Mme Debeauche n’indique pas quel réglage elle avait retenu pour chacun de ces messages. S’ils étaient destinés à ses « amis » sur Facebook, cercle dont faisait partie le journaliste en toute transparence jusqu’à une date inconnue, ou s’ils étaient « publics », le journaliste pouvait les consulter avec son accord exprimé ou implicite. Au-delà de cette date où la requérante a « supprimé » le journaliste de sa liste d’« amis » sur Facebook, celui-ci pouvait, en fonction des destinations des messages vers « public » ou « amis », en consulter les messages.
Le CDJM souligne que leur caractère privé n’est pas évident. Plusieurs – voire tous ? – étaient en accès public : si certains de ces messages ont été depuis retirés de Facebook, le CDJM a pu encore en lire plusieurs sur Facebook ou X en mai et en juillet 2026.

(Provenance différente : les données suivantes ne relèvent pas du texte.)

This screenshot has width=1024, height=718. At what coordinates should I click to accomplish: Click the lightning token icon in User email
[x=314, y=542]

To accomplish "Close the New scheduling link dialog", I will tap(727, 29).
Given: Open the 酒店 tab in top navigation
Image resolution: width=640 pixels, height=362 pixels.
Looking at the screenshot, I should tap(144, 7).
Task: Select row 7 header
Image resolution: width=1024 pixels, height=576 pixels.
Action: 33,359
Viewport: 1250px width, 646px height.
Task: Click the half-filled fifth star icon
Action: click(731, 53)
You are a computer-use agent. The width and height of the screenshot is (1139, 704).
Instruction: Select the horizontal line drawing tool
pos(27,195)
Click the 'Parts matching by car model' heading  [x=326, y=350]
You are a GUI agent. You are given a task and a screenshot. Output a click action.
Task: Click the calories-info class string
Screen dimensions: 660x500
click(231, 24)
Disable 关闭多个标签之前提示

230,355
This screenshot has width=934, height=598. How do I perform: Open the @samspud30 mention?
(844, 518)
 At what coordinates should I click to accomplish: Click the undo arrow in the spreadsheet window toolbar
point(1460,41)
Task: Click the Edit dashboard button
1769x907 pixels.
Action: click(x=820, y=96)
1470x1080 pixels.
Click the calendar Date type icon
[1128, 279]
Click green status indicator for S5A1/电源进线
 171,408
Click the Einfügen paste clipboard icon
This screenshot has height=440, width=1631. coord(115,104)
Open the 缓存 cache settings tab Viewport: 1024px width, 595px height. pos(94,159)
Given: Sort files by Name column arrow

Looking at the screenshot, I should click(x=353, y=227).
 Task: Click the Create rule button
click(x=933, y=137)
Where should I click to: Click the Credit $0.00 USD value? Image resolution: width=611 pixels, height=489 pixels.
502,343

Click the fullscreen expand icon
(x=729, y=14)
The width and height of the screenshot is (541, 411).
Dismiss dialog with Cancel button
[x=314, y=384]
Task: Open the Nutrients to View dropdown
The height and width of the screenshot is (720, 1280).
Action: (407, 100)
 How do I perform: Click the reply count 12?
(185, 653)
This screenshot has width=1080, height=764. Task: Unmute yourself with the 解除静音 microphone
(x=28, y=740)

Enfin, la protection de la vie privée doit parfois être mise en balance par les journalistes avec l’information du public. En l’espèce, aucun des messages en cause n’évoque la vie personnelle de la requérante, et les prises de position et commentaires sur l’actualité de quelqu’un qui sollicite les suffrages de ses concitoyens sont d’intérêt du public. Cela justifie la publication de ces messages.
Le grief n’est pas fondé.
Sur le grief d’utilisation de méthodes déloyales
Ce grief n’est pas fondé, le journaliste ayant eu accès aux messages de la requérante, objets de l’article du 11 mars, avec son accord et certains messages étaient en accès libre.
Conclusion
Le CDJM, réuni le 21 juillet 2026 en séance plénière, estime que les obligations déontologiques d’offre de réplique, d’exactitude et de véracité, de respect de la vie privée, d’absence de recours à des méthodes déloyales ont été respectées par Le Courrier de Mantes.
La saisine est déclarée non fondée.
Cet avis a été adopté par consensus.